Several EU countries have tested the Automatic Train Operation (ATO) during the last years. The similar trials are being carried out by railway operators from other states. In late August the self-driving Lastochka passenger train made the first run in Russia on the test ring in Shcherbinka. Pavel Popov from JSC NIIAS, a research subsidiary of Russian Railways, is a technical leader of the development team that is working on this project. He talks to RailTech about his experience in implementing ATO.

“The main difficulty for testing the automated Lastochka train on the Shcherbinka railway test ring was run on a circle with limited vision due to curvature. This complicates the trials. Nevertheless, we are happy with obtained results,” Pavel Popov says. He works at the Research and Design Institute for Information Technology, Signalling and Telecommunications for Railway Transport or simply knows as JSC NIIAS. The organisation is a subsidiary of Russian Railways that provides researches and enter service the innovations including ATO. For 11 years, Mr Popov is working on researching, developing and implementing the ATO solutions in Russia.

Unmanned locomotives

The Lastochka self-driving train is the first automated passenger train ever being tested in Russia. “This project started in 2017. However, the train itself was equipped with sensors, cameras and other solutions only this summer,” the expert explains. At the same time, the Lastochka self-driving train was not the first unmanned rail vehicle in Russia.
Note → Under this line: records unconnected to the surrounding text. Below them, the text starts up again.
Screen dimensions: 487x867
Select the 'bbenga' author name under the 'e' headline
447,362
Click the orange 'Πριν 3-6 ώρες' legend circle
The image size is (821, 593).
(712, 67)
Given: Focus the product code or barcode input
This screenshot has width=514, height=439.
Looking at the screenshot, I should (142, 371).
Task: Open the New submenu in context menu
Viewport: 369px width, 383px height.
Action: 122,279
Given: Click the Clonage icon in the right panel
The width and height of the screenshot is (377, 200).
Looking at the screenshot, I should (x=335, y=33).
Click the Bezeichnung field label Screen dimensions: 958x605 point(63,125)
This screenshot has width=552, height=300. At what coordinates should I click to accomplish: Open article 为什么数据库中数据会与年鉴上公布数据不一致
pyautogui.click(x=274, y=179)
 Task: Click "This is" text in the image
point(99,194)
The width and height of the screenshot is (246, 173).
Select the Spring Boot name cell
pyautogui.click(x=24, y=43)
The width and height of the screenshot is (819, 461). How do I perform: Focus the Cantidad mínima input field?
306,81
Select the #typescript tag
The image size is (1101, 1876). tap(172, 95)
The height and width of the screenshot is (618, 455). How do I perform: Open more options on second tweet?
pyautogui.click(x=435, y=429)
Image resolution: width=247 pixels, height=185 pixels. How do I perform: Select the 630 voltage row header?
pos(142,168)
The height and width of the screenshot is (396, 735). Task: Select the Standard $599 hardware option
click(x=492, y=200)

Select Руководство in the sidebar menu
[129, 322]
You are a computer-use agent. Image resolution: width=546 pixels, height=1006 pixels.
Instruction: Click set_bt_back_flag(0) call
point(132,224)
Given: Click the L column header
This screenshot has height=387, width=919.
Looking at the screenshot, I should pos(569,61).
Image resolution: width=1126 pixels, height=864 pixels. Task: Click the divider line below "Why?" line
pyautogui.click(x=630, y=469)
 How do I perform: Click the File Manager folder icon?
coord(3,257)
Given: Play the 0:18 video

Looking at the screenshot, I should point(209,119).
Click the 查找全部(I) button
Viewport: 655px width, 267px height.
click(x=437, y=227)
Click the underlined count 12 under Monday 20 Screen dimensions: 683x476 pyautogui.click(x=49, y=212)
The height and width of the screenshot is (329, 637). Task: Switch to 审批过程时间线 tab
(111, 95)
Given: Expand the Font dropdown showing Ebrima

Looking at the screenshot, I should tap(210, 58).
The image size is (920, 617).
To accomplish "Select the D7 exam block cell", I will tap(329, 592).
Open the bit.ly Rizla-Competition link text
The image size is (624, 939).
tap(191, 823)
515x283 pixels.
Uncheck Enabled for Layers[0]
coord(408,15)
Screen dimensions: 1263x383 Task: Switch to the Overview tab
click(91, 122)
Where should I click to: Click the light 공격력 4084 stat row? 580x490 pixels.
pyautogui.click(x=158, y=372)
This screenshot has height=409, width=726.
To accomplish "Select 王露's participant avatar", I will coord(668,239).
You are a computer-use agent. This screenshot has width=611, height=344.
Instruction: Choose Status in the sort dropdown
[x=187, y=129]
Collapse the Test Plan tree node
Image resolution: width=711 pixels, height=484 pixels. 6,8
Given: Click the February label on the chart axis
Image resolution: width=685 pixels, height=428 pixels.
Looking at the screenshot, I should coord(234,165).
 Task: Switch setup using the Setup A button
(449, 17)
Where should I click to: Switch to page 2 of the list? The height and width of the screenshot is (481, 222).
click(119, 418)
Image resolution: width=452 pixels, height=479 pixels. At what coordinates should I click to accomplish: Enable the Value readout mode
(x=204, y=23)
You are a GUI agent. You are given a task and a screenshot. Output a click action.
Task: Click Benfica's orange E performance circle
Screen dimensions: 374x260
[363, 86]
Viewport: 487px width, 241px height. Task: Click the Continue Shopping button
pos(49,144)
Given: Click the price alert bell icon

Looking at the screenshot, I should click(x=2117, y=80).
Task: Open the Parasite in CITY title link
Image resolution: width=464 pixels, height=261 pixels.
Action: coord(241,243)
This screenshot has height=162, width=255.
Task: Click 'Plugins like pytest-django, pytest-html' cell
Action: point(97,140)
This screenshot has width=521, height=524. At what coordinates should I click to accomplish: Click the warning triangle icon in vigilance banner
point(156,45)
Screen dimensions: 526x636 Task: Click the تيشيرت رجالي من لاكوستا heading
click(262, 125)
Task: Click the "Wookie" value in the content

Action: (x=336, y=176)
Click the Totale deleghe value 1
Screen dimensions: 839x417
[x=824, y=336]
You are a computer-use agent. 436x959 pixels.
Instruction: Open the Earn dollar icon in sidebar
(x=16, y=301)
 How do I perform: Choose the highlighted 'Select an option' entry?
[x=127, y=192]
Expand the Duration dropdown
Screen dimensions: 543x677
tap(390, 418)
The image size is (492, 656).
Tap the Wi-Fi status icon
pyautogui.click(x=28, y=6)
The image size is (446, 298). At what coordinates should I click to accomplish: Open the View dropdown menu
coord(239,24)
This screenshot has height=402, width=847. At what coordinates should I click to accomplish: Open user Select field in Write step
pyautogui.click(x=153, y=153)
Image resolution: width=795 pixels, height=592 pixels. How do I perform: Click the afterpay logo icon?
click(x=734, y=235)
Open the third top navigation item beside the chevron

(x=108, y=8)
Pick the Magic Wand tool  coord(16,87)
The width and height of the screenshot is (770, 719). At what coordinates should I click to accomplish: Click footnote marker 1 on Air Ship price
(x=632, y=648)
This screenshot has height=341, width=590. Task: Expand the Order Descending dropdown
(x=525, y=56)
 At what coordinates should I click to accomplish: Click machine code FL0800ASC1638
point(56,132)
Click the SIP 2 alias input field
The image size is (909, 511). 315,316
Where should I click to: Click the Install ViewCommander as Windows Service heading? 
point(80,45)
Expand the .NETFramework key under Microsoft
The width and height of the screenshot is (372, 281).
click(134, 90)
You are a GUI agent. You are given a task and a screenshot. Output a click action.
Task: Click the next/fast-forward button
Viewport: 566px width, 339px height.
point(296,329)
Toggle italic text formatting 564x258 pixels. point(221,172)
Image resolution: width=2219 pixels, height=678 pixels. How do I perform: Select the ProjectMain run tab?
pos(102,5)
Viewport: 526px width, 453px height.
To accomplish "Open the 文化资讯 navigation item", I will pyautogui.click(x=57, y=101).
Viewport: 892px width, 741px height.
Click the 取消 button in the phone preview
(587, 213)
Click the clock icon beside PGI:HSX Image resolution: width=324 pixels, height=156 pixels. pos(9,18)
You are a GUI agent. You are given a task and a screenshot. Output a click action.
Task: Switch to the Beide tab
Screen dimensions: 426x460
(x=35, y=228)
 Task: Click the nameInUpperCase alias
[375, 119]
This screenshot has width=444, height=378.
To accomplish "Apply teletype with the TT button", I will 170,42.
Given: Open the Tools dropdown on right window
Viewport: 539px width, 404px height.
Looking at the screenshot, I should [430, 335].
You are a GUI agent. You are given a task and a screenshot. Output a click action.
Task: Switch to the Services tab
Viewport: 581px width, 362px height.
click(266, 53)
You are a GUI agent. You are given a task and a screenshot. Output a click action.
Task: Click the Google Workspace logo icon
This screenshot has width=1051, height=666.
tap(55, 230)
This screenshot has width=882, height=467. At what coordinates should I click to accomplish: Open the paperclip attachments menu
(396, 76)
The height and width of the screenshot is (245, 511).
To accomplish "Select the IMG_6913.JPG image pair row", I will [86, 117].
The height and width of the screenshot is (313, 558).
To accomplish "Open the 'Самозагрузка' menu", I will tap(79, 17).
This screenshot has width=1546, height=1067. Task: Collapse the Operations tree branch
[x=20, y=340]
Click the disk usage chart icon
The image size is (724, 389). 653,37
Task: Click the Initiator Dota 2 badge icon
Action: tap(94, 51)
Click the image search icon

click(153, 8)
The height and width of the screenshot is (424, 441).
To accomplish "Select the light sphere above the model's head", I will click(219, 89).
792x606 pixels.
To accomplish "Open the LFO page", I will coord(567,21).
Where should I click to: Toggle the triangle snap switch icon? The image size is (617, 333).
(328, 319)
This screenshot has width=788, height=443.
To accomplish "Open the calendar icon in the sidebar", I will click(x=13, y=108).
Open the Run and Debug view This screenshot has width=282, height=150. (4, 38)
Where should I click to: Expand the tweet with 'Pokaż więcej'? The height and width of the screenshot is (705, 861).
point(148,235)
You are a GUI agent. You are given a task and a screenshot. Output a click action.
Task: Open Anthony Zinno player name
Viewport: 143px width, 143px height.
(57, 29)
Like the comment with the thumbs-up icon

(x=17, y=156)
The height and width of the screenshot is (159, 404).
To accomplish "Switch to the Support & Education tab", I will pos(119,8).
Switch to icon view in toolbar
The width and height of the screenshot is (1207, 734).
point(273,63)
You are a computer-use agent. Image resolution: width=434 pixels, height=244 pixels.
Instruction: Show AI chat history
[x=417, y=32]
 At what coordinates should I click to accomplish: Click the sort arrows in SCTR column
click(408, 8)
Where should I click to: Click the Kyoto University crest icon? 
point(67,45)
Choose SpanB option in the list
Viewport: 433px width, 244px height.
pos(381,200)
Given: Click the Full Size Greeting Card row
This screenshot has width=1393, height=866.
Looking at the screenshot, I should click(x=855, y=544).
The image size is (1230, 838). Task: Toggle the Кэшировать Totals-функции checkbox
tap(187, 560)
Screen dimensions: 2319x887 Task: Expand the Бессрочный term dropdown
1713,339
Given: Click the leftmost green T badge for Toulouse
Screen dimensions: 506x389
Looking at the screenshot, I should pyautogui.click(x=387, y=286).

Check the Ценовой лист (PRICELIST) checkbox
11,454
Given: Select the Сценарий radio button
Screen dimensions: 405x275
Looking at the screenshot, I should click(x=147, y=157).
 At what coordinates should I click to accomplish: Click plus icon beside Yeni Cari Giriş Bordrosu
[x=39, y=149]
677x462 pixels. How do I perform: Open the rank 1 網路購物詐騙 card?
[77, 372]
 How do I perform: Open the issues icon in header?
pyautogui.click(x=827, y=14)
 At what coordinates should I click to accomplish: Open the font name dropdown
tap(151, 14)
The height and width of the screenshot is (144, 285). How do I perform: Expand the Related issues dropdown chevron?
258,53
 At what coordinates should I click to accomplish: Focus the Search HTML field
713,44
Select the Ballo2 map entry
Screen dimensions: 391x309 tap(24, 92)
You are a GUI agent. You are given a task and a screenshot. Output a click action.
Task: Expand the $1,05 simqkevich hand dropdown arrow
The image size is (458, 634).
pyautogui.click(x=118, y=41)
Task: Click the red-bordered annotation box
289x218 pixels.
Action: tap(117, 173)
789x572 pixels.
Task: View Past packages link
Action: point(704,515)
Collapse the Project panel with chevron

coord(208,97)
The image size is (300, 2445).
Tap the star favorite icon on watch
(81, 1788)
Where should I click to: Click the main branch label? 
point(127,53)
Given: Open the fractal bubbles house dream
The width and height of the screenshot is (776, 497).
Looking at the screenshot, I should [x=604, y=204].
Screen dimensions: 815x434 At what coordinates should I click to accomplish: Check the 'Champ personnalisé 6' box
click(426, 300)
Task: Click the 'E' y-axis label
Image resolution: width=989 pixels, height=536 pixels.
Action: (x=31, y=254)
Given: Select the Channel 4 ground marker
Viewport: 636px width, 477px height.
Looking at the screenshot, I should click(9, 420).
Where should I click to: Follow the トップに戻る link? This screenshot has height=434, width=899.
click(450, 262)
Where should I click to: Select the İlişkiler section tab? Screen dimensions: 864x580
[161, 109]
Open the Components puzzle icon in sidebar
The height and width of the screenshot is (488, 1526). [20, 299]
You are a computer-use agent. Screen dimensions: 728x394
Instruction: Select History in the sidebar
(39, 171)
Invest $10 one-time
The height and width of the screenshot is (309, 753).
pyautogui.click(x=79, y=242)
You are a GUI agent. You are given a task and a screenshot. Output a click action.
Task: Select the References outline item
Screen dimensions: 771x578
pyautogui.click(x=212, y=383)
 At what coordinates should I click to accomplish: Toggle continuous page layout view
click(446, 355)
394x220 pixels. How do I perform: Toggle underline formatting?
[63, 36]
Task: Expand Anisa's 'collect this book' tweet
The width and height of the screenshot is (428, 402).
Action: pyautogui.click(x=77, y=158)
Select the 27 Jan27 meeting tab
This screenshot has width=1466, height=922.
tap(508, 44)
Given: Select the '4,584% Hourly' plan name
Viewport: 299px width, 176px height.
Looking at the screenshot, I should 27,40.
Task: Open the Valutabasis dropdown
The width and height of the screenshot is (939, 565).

Starting from 2015, JSC NIIAS is performing the other project – testing the automated shunting locomotives. “The first unmanned shunting locomotive was launched at the end of 2017. Since that time, we gathered the huge data and applied them for the Lastochka project,” he recalls.

Currently, there are three shunting locomotives of type TEM7A equipped with unmanned technology. They are running at the hump yard of the Luzhskaya railway station (it is a part of railway junction in Ust-Luga port located on the Baltic Sea). “The locomotive drives up to the wagons, couples, pulls and uncouples them. All these operations are made without the participation of a human being. The vehicle is operated by the dispatcher remotely,” Pavel Popov specifies. He also hints that other types of locomotives will be equipped with unmanned technology in the coming future. To this end, Russian Railways is talking with Sinara Group and Transmashholding, two major rolling stock manufacturers in Russia.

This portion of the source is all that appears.